Philippe Jordan s’en tient à la version Jarnach, donnant à ses yeux « une autre dimension » à l’œuvre, de préférence à la mouture réalisée par Antony Beaumont à partir des esquisses de Busoni découvertes en 1974. Il réussit à maintenir l’équilibre entre la puissance, notamment dans les grandes scènes d’ensemble, et la clarté, évitant le piège de la lourdeur d’un post-wagnérisme mal compris, débrouillant l’écheveau complexe – sinon compliqué – de la polyphonie busonienne. Il en oublie parfois de se montrer plus incisif, comme dans la scène de la taverne, ou de se laisser aller davantage, comme s’il craignait de lâcher prise.

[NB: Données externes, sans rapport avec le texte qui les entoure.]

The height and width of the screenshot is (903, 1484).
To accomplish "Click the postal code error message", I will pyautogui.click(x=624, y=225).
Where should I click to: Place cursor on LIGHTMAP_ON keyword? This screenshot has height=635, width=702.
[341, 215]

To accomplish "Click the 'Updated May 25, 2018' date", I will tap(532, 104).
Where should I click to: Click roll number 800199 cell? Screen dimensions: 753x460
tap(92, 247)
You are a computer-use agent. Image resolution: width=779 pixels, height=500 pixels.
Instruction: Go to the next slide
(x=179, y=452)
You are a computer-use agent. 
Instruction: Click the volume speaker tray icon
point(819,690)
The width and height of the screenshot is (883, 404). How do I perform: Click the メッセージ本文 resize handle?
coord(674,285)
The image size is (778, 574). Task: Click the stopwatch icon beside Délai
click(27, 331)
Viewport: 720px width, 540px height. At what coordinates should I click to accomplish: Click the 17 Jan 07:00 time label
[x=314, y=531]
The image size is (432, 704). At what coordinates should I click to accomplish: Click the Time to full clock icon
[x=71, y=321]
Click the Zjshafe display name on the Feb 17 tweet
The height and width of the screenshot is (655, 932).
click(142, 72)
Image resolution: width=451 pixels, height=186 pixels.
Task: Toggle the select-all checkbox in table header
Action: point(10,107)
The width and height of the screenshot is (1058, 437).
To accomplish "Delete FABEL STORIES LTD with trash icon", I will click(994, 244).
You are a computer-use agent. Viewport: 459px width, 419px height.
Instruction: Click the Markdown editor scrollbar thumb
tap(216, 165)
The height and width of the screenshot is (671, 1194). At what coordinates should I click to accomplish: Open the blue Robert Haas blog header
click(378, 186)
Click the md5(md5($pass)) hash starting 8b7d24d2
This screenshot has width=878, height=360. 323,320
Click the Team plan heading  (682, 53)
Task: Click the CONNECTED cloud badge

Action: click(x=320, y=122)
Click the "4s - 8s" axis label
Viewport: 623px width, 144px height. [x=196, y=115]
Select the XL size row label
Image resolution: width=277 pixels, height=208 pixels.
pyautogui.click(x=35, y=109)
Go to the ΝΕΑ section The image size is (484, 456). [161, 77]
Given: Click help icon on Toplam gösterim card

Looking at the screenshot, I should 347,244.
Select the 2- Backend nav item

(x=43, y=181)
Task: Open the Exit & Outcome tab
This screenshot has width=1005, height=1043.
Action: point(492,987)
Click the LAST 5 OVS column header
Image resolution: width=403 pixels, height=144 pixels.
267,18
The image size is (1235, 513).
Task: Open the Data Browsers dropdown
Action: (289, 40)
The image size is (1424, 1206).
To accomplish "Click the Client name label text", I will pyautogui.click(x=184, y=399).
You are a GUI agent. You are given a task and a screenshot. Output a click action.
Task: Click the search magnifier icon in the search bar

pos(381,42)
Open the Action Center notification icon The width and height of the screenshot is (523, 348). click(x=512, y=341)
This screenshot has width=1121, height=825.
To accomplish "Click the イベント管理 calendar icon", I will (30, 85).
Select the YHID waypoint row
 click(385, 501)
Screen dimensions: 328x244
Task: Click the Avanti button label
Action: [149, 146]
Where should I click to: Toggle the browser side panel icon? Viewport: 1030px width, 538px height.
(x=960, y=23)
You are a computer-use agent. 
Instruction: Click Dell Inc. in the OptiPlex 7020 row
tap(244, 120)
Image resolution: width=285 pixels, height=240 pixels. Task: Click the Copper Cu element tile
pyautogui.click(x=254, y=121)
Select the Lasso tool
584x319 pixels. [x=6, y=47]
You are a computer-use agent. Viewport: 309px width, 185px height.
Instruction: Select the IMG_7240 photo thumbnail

Une fois admises l’émission particulière et une certaine usure de la voix, la composition de Thomas Hampson est saisissante, de subtilité et d’intensité : vocalement, il assume sans difficulté un rôle écrasant, sachant phraser le texte en Liedersänger ; scéniquement, il fascine par le travail accompli sur le moindre plissement des lèvres, le moindre mouvement du visage, donnant à ce Faust aux cheveux longs, hirsute à la fin, l’allure d’un fou visionnaire, digne du cinéma expressionniste ou futuriste. Gregory Kunde, qui est passé de l’Idreno dans Sémiramis à Enée dans Les Troyens, aborde, avec Méphisto, un rôle de composition. Il est aussi fascinant que Hampson, insinuant et sulfureux, sarcastique et duplice, entretenant un rapport finalement assez ambigu avec sa victime – le renversement des tessitures rend peut-être plus complexe encore la relation entre le savant et le démon. Ira-t-il, est-il déjà allé jusqu’à Hérode dans Salomé, jusqu’au Capitaine dans Wozzeck ? Le reste de la distribution, excellent, contribue à la qualité de la production.


En bonus, deux entretiens, avec Thomas Hampson et Philippe Jordan, excellent complément pour ce passionnant et remarquable DVD.